#### [TASK DATA]

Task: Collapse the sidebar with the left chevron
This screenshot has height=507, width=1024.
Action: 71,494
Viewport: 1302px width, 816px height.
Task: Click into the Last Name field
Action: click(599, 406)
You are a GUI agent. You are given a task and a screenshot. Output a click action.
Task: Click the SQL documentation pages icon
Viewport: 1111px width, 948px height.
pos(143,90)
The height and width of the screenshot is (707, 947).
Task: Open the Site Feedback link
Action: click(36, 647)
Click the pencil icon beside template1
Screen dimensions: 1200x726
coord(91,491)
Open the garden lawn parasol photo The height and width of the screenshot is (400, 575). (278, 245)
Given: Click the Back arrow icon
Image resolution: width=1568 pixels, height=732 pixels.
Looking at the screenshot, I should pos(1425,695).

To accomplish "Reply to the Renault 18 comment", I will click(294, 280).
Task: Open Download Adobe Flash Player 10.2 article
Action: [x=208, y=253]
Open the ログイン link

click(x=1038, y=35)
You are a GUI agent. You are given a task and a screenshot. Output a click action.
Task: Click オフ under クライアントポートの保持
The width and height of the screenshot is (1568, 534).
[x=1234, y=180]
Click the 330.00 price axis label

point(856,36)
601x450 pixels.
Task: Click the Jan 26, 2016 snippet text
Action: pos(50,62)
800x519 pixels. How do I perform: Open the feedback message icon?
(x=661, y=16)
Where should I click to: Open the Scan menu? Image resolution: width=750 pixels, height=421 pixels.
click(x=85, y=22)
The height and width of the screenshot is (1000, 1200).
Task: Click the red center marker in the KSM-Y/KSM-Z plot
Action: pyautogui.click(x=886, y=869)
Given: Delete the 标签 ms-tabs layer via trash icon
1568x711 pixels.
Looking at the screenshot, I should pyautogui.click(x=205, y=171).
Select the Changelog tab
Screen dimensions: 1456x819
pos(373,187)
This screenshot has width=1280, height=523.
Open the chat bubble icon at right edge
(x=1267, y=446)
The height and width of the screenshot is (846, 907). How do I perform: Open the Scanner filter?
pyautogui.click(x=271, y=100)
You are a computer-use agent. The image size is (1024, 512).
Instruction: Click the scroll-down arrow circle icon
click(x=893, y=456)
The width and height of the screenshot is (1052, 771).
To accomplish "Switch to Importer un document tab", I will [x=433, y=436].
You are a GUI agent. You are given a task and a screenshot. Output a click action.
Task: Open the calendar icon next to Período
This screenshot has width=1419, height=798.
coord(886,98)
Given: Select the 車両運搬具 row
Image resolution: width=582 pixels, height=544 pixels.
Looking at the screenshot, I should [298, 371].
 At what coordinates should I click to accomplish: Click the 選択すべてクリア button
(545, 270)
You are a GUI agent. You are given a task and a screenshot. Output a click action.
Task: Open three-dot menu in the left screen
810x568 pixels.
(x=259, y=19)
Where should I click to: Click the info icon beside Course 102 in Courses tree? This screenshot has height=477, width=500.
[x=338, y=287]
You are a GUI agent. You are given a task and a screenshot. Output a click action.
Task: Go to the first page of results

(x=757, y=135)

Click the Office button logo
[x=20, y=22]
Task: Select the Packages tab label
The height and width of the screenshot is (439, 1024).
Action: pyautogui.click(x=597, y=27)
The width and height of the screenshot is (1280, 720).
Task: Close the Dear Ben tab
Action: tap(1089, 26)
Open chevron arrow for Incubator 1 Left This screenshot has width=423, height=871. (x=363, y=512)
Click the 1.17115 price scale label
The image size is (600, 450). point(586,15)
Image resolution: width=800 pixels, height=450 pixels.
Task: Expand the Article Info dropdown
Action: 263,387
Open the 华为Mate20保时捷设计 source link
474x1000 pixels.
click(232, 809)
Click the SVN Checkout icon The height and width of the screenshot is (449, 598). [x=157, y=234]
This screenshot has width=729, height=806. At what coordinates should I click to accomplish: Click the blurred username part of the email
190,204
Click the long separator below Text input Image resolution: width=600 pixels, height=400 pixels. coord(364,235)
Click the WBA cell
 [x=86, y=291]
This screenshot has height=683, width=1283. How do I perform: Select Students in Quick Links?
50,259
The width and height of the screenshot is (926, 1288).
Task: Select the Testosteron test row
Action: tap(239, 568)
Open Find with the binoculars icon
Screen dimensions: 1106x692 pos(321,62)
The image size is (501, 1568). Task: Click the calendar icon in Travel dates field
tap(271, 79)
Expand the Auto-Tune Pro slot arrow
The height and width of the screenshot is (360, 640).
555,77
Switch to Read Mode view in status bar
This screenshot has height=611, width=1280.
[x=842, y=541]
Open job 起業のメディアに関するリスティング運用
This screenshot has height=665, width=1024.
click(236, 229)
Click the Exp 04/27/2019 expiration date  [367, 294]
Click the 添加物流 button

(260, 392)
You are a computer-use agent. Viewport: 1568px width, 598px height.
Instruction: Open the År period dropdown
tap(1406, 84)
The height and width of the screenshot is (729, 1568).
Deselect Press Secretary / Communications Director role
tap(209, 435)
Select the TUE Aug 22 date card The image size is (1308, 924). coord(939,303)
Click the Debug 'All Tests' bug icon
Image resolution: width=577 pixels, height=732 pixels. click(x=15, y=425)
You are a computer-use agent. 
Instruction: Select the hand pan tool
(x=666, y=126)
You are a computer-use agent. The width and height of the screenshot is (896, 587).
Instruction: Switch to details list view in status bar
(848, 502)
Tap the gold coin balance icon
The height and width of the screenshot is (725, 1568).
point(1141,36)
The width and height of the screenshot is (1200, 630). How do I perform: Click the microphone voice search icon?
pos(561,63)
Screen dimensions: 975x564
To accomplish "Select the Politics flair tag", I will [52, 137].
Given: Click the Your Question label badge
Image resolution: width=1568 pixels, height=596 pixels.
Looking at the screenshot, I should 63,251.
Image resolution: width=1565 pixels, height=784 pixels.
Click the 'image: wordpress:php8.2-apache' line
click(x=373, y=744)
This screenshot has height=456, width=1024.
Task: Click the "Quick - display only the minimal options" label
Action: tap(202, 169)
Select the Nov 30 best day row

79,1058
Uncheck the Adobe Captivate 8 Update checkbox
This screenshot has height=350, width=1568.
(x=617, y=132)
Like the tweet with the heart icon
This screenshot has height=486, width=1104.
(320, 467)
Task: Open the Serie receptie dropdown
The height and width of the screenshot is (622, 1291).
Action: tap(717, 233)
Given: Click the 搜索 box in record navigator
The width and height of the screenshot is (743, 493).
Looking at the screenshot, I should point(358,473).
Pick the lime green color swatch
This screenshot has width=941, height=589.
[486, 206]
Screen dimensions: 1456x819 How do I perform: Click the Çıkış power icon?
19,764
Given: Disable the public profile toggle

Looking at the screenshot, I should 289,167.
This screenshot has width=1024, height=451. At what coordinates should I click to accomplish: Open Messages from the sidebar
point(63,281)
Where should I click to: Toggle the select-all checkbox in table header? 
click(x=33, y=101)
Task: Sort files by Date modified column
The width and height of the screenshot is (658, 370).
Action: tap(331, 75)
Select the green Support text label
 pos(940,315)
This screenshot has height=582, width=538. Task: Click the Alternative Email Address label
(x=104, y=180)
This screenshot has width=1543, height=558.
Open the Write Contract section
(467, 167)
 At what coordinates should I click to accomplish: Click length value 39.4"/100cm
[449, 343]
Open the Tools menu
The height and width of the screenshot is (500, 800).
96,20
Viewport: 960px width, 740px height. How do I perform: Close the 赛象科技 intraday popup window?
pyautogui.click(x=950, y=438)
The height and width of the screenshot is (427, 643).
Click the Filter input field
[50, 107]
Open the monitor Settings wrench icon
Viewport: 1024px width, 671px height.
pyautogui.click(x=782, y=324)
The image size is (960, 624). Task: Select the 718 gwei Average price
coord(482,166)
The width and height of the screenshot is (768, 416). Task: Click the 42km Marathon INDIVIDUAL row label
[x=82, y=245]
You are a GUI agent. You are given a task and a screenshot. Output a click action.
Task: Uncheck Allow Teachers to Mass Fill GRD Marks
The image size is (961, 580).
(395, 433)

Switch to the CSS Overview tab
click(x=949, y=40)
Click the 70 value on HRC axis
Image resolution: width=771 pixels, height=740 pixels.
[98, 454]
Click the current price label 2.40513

#### [ABOUT THIS TASK]
Copy each line of the records above that carries the word "Uncheck".

#### [RESPONSE AREA]
Uncheck the Adobe Captivate 8 Update checkbox
Task: Uncheck Allow Teachers to Mass Fill GRD Marks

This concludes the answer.